* [WRITTEN TASK]: Convert the stretch of the records from the start through the line containing "Screen dimensions: 639x1136 tap(204, 565)" into a JSON list of strings, one string per line, with blank lines omitted. Leave the pictures out of the answer.

* [DATA SUPPLIED]:
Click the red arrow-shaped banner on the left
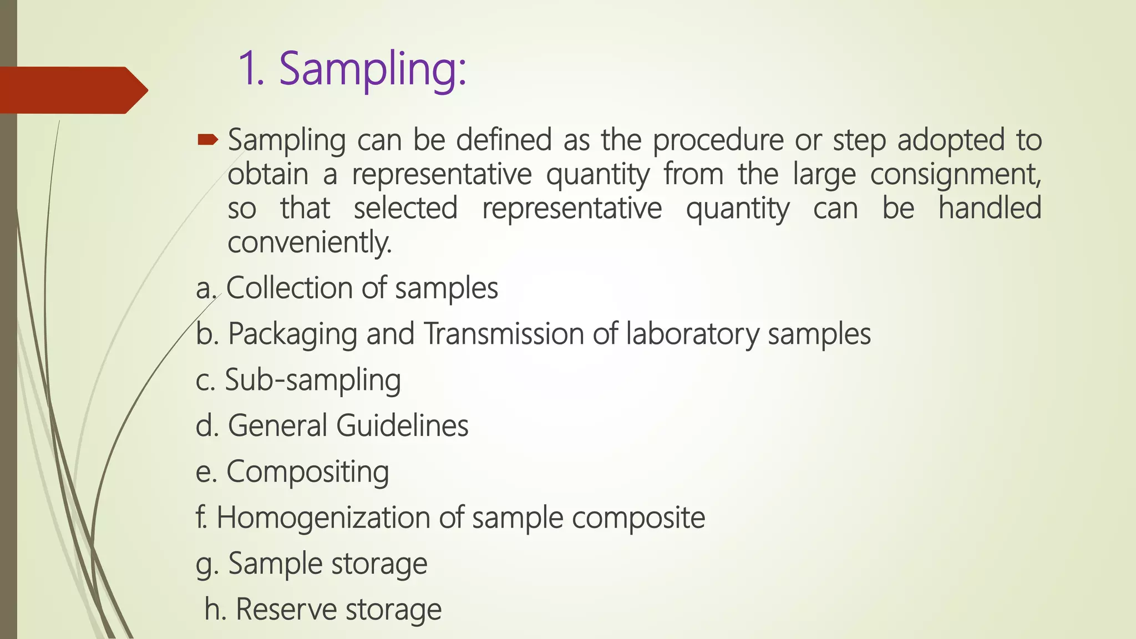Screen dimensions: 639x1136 tap(72, 90)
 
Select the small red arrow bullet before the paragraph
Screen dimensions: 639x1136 tap(208, 139)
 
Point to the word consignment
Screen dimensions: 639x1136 tap(955, 175)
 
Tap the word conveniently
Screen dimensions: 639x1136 tap(310, 243)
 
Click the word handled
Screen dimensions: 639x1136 tap(990, 209)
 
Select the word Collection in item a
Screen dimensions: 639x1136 tap(289, 288)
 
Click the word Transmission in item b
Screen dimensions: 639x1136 tap(504, 334)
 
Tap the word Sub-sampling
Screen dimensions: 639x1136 tap(313, 381)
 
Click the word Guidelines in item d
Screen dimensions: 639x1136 tap(402, 425)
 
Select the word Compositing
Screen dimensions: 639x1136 tap(307, 473)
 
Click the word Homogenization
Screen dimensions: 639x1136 tap(323, 518)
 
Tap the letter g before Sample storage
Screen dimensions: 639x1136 tap(204, 565)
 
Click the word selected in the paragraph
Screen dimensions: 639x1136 tap(405, 209)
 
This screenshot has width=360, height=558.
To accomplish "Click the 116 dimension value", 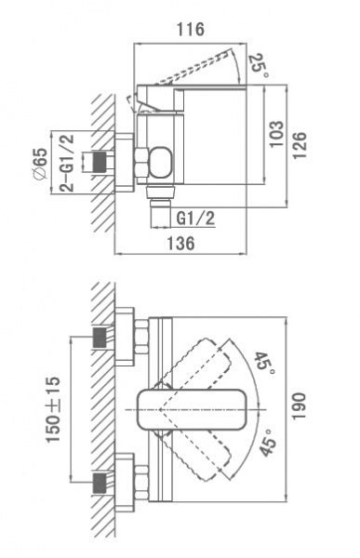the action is click(x=191, y=29).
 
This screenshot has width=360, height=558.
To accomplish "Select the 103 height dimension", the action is click(x=276, y=134).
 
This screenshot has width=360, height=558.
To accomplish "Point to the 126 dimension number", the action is click(x=300, y=146).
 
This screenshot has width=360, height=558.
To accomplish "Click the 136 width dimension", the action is click(x=180, y=243).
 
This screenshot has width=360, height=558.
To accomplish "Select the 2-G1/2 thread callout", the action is click(x=67, y=163).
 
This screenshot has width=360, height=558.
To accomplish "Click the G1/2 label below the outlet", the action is click(x=196, y=219).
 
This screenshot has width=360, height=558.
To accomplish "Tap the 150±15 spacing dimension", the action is click(x=53, y=409).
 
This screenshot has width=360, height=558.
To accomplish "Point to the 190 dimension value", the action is click(x=300, y=406).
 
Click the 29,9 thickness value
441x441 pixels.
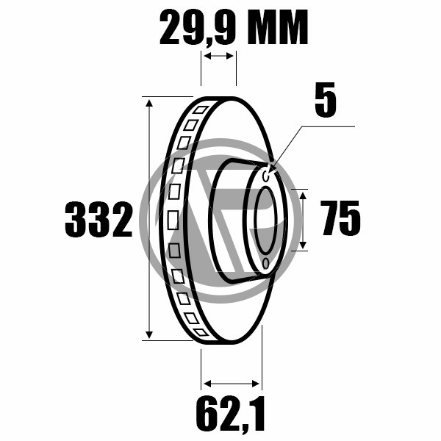click(x=198, y=27)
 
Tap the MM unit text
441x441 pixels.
click(x=278, y=27)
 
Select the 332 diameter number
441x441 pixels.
click(x=98, y=219)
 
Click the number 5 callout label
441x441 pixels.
click(x=326, y=99)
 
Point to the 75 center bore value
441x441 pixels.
click(x=340, y=218)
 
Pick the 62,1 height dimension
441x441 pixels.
click(x=231, y=413)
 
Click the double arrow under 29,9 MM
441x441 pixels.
click(x=218, y=56)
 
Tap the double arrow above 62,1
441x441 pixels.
click(x=232, y=384)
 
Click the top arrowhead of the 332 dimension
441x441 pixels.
click(x=149, y=103)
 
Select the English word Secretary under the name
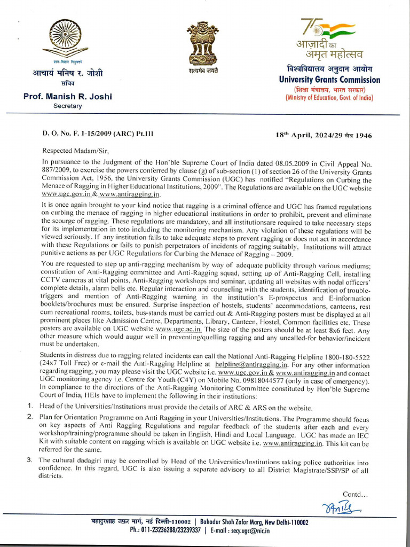tap(67, 106)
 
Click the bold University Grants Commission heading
tap(329, 80)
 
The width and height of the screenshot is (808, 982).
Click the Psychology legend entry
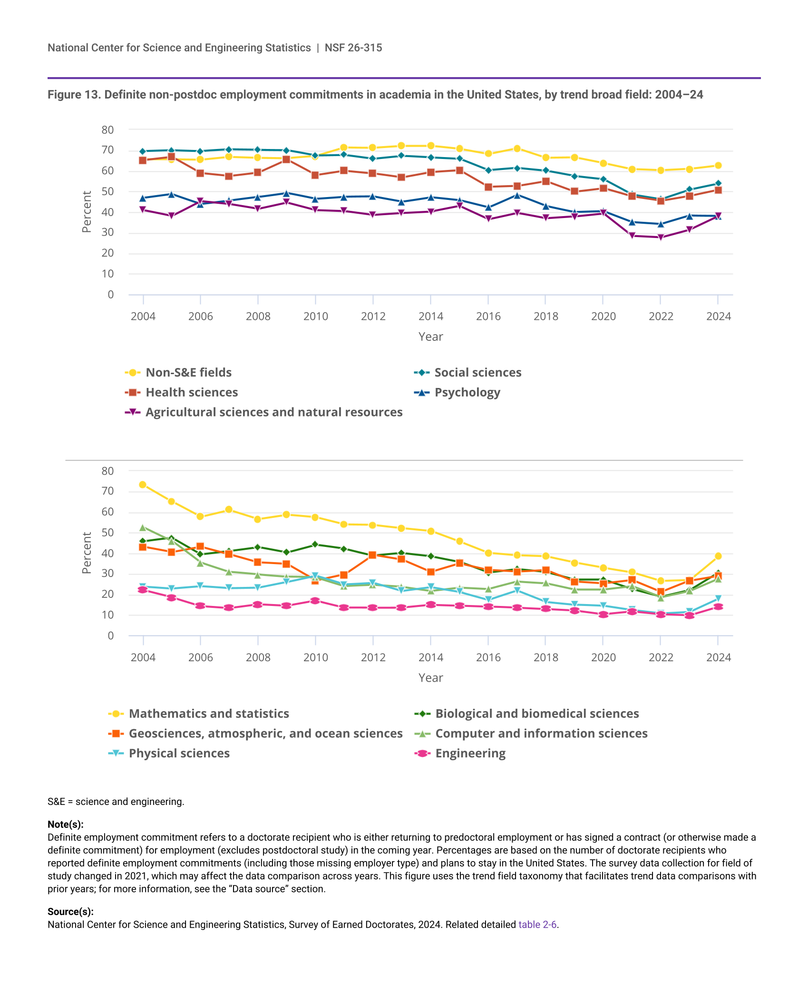click(x=467, y=393)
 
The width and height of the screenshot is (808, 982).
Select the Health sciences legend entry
click(x=191, y=393)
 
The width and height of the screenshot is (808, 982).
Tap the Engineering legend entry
click(x=470, y=754)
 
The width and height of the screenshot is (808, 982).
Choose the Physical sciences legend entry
click(x=179, y=754)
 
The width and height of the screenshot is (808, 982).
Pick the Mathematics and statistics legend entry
click(x=208, y=714)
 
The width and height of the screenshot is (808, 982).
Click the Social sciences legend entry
click(x=477, y=373)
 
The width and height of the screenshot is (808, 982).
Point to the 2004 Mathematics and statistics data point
click(x=143, y=485)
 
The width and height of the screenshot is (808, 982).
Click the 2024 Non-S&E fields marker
click(x=718, y=166)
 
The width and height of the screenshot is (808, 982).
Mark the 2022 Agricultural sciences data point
click(x=661, y=238)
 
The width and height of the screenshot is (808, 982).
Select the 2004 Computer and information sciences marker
click(x=143, y=528)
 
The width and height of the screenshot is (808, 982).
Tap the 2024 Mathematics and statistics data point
click(x=718, y=556)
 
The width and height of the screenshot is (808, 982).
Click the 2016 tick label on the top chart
click(x=488, y=317)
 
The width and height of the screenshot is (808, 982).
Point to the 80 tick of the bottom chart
click(x=108, y=471)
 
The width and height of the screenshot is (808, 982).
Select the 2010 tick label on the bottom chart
click(x=315, y=658)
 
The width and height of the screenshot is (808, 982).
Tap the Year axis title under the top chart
click(x=430, y=337)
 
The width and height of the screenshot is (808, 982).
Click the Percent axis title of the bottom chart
click(x=87, y=553)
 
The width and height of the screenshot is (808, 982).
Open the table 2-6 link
click(x=537, y=924)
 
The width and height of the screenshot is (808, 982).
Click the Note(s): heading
click(x=66, y=824)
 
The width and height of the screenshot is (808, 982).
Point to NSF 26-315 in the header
click(x=353, y=48)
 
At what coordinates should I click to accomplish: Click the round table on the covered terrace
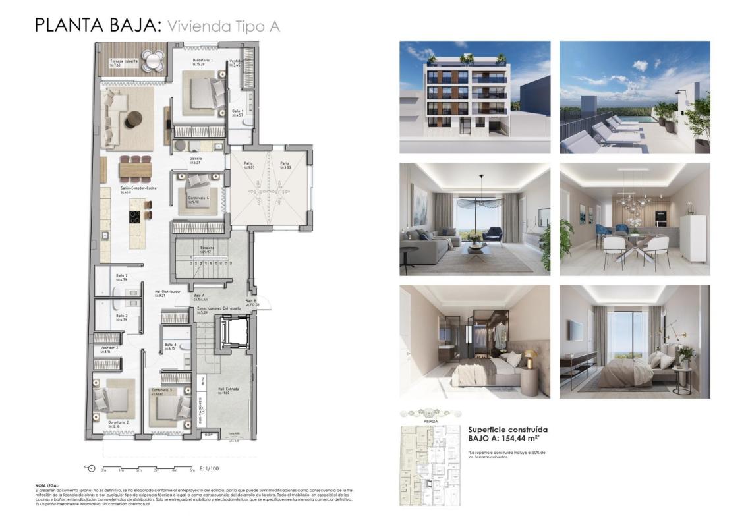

* [TASK RESULT]:
[
  "Click the red arrow-shaped banner on the left",
  "Screen dimensions: 639x1136 tap(72, 90)",
  "Select the small red arrow bullet before the paragraph",
  "Screen dimensions: 639x1136 tap(208, 139)",
  "Point to the word consignment",
  "Screen dimensions: 639x1136 tap(955, 175)",
  "Tap the word conveniently",
  "Screen dimensions: 639x1136 tap(310, 243)",
  "Click the word handled",
  "Screen dimensions: 639x1136 tap(990, 209)",
  "Select the word Collection in item a",
  "Screen dimensions: 639x1136 tap(289, 288)",
  "Click the word Transmission in item b",
  "Screen dimensions: 639x1136 tap(504, 334)",
  "Tap the word Sub-sampling",
  "Screen dimensions: 639x1136 tap(313, 381)",
  "Click the word Guidelines in item d",
  "Screen dimensions: 639x1136 tap(402, 425)",
  "Select the word Compositing",
  "Screen dimensions: 639x1136 tap(307, 473)",
  "Click the word Homogenization",
  "Screen dimensions: 639x1136 tap(323, 518)",
  "Tap the letter g before Sample storage",
  "Screen dimensions: 639x1136 tap(204, 565)"
]